# Dataset entries
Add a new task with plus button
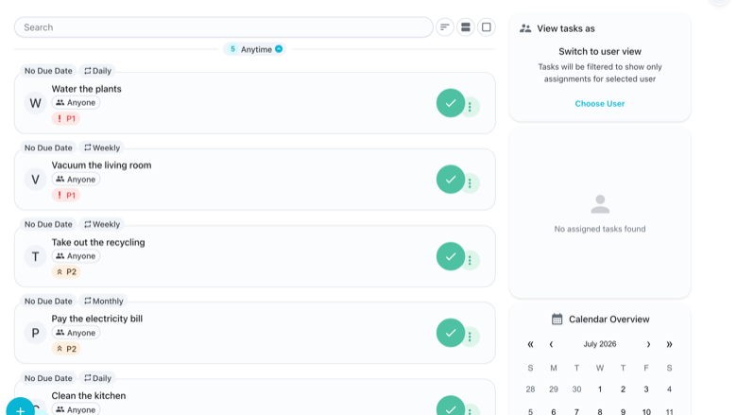 [x=20, y=410]
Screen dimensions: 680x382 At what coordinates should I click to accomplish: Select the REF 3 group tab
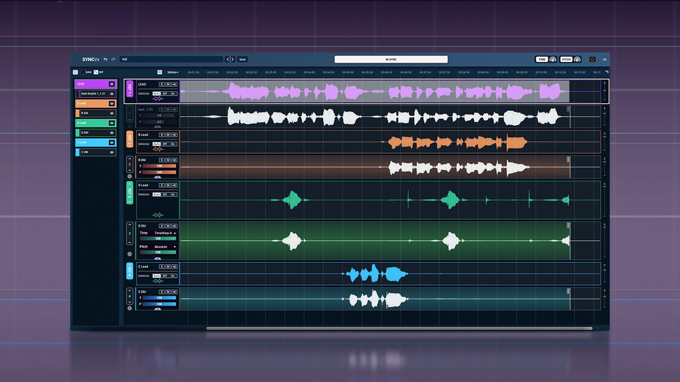pos(130,193)

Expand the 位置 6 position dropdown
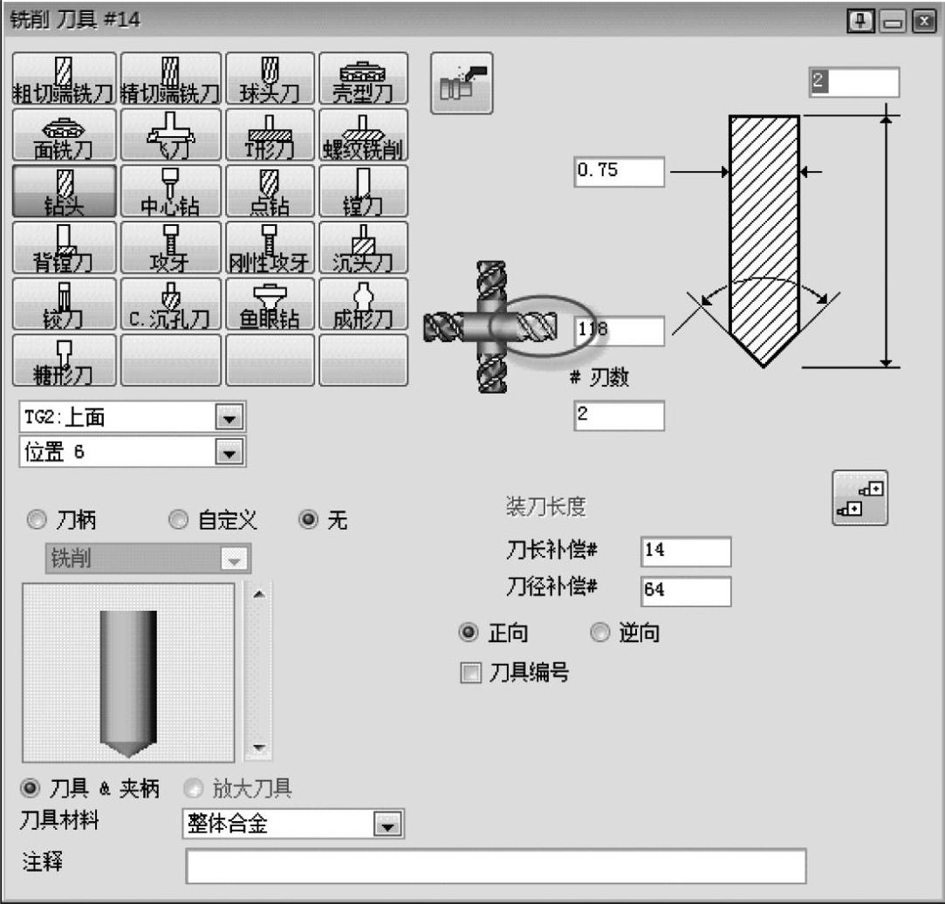point(229,453)
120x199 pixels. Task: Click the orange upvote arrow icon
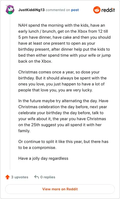tap(8, 177)
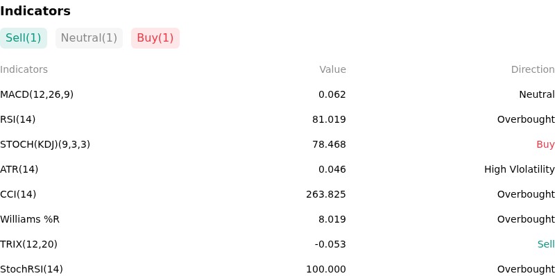This screenshot has height=276, width=555.
Task: Click the StochRSI(14) indicator name
Action: coord(31,269)
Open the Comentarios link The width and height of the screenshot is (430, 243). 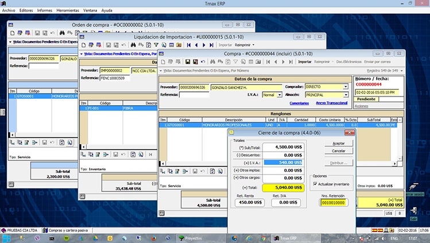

# Required work
Copy the lines starting at the line that contains "Expand the 位置 6 position dropdown" and running to the final line of the entries, inclusive; omit all pictures.

# Completed exercise
Expand the 位置 6 position dropdown
point(229,453)
120x199 pixels. Task: Click the orange upvote arrow icon
tap(8, 177)
This screenshot has height=276, width=555.
Task: Click the StochRSI(14) indicator name
Action: coord(31,269)
Open the Comentarios link The width and height of the screenshot is (430, 243). 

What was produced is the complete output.